**BRIEF:**
When you reach the line that contains "The height and", set down that line and every one after it through the end of the records, exactly as written and with no pictures.

**ENTRIES SHOWN:**
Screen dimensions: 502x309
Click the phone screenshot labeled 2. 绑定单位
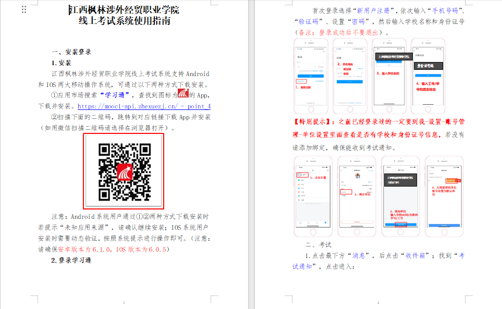[x=357, y=196]
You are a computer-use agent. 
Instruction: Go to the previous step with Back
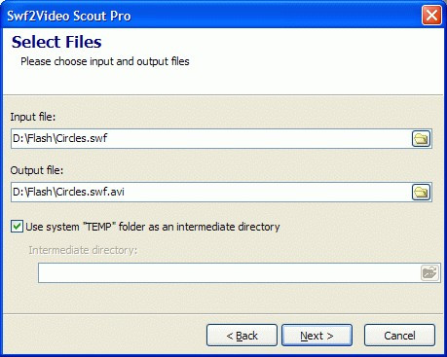point(242,336)
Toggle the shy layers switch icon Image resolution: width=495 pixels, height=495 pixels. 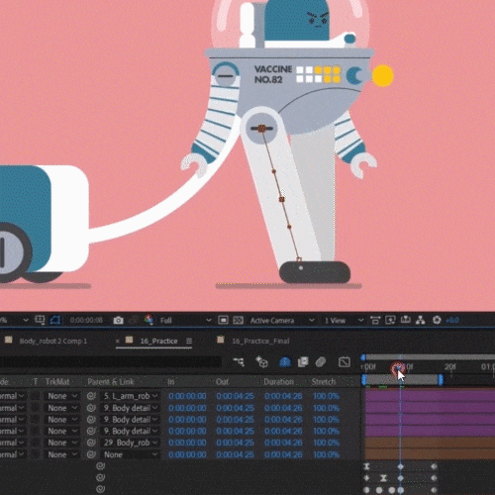coord(285,362)
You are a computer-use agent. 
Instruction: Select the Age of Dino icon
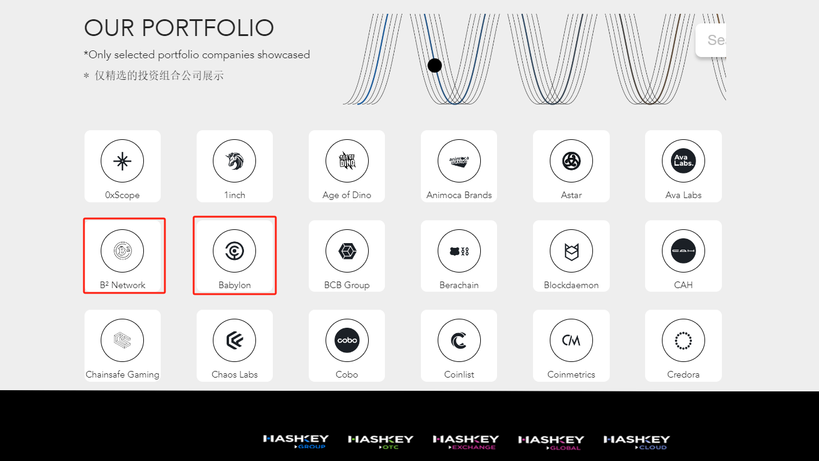[x=347, y=161]
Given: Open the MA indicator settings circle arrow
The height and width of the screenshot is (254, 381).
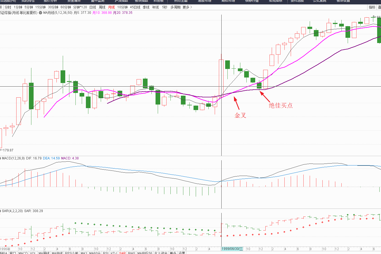Looking at the screenshot, I should click(40, 13).
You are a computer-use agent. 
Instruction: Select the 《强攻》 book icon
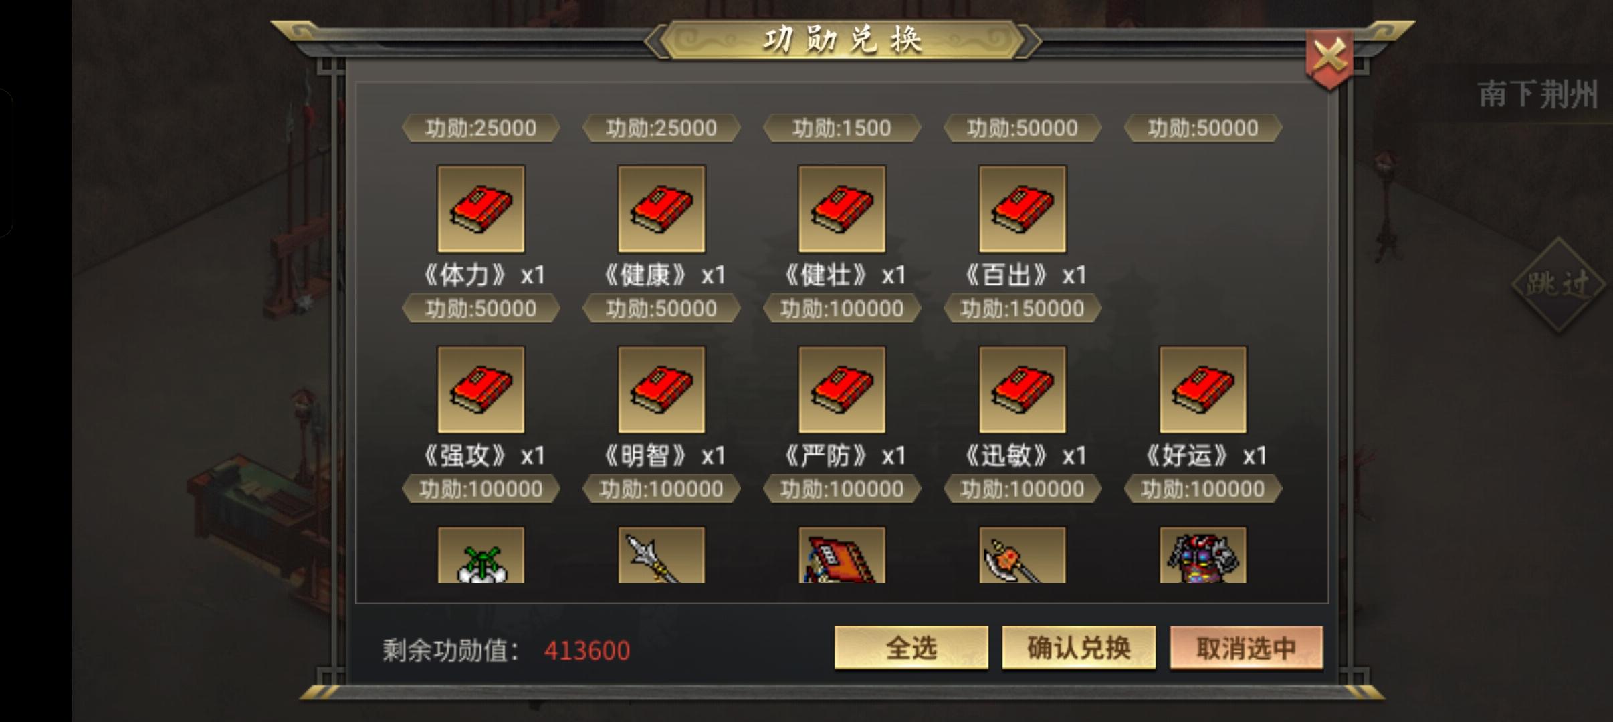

**TASK ANSWER:**
The height and width of the screenshot is (254, 381).
Looking at the screenshot, I should click(40, 13).
You are a computer-use agent. 
Instruction: Select the 《强攻》 book icon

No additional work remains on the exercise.